Some records

○ ○ ○

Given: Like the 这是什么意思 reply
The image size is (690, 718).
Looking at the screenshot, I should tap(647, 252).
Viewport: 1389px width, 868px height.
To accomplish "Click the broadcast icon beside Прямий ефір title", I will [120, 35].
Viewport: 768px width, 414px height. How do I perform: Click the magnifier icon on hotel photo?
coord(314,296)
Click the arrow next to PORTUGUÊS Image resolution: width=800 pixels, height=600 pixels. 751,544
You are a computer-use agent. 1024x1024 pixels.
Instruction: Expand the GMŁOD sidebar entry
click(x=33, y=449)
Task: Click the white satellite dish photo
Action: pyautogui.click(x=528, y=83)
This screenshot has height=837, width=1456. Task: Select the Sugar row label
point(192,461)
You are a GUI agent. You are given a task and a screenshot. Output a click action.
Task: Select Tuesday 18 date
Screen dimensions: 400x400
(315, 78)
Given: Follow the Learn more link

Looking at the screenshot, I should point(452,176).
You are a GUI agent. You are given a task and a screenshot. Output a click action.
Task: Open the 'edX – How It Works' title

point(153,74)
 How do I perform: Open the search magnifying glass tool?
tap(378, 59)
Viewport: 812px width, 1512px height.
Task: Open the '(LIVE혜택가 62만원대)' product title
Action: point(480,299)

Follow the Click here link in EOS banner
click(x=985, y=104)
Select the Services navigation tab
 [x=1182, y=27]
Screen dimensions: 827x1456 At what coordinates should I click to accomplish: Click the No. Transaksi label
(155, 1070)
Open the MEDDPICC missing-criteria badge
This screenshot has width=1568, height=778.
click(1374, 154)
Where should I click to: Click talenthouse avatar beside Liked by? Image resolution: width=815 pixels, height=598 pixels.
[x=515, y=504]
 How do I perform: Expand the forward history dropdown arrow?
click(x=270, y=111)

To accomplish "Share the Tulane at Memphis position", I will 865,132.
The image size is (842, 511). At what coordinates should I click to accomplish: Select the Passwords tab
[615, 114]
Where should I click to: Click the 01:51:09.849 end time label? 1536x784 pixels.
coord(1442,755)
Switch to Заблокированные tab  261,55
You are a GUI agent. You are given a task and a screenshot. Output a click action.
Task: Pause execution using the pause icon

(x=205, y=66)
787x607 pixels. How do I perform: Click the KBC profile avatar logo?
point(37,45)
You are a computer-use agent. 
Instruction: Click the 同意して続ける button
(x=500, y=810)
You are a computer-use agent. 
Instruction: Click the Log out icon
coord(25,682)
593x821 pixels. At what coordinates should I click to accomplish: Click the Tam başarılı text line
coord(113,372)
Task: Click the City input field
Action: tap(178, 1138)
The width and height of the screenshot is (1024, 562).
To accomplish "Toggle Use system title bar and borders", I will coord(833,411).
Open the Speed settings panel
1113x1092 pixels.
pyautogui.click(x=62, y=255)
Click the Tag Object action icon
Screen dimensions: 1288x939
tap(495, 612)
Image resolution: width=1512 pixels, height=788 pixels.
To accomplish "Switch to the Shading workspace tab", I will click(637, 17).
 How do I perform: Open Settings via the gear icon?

○ ○ ○

Identify each line of the records that contains the word "pixels", and copy those lines.

◆ OUTPUT OF THE TASK ◆
Click the arrow next to PORTUGUÊS Image resolution: width=800 pixels, height=600 pixels. 751,544
You are a computer-use agent. 1024x1024 pixels.
Where should I click to: Click talenthouse avatar beside Liked by? Image resolution: width=815 pixels, height=598 pixels.
Where should I click to: Click the 01:51:09.849 end time label? 1536x784 pixels.
787x607 pixels. How do I perform: Click the KBC profile avatar logo?
593x821 pixels. At what coordinates should I click to accomplish: Click the Tam başarılı text line
1113x1092 pixels.
Image resolution: width=1512 pixels, height=788 pixels.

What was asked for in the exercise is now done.